Marxisme et freudisme par rapport à l’art

On n’aura pas été sans remarquer la convergence des deux démarches sur un certain nombre des caractéristiques qui signalent, selon elles, l’activité artistique.

• D’une part, on recourt à la notion d’enfance pour expliquer dans les deux cas cette irruption, semble-t-il irrationnelle, d’une activité qui n’est pas dirigée avant tout vers la production. Mais si, pour Marx, l’« enfance de l’art » est un art de l’enfance, une sorte de souvenir d’un âge où l’appréhension du monde est liée au merveilleux, le rôle que Freud assigne à l’enfance est évidemment beaucoup plus structurel. Mais ce rôle n’est tel que parce qu’il informe l’ensemble de la vie psychique du sujet ; la relation avec l’éventuelle activité artistique future n’est pas établie.

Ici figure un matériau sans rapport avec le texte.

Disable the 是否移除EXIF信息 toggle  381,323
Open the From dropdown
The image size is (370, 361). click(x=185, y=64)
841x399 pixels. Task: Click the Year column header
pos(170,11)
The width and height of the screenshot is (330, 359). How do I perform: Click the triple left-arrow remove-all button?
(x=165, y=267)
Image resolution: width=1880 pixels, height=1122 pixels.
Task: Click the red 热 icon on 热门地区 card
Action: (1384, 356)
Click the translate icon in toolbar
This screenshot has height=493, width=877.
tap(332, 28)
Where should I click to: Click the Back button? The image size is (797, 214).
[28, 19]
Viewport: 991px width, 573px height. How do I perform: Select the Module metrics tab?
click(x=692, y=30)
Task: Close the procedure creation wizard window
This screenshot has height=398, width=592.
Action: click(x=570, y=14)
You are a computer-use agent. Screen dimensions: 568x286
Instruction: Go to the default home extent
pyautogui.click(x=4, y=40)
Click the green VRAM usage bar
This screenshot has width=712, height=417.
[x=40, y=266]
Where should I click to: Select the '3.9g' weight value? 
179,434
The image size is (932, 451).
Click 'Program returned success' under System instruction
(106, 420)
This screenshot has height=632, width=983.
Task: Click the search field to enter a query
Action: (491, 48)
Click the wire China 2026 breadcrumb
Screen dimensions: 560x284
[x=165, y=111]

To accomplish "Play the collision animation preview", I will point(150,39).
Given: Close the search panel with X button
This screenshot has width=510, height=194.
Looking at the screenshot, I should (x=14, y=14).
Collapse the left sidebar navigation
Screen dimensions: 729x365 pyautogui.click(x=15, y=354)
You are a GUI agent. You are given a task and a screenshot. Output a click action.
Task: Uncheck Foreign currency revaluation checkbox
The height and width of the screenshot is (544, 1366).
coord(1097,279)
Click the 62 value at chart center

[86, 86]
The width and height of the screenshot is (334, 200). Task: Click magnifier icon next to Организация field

• En deuxième lieu, on peut dire que, dans les deux cas, la fonction de l’art est sans doute subalterne. Non qu’elle soit considérée comme secondaire : Marx et les marxistes n’ont jamais dédaigné l’activité artistique, et pas davantage Freud les productions amenées par un processus de sublimation. Mais cette activité, si elle n’est pas secondaire, est seconde. Les différentes productions culturelles, artistiques, idéologiques, juridiques, etc., qui forment chez Marx la superstructure, jouent par rapport à l’infrastructure un rôle analogue à celui que jouent les différentes formes de sublimation (artistiques, religieuses, politiques, scientifiques...) par rapport au ça. Dans un cas comme dans l’autre, il s’agit d’un déterminisme de l’activité créatrice, qui s’exerce dans une fausse apparence de liberté pour le créateur, alors que la réelle liberté de celui-ci consiste à évoluer à l’intérieur d’un cadre contraignant d’idéologies ou de menées répressives, pour faire une œuvre qui échappe à la simple activité de production économique.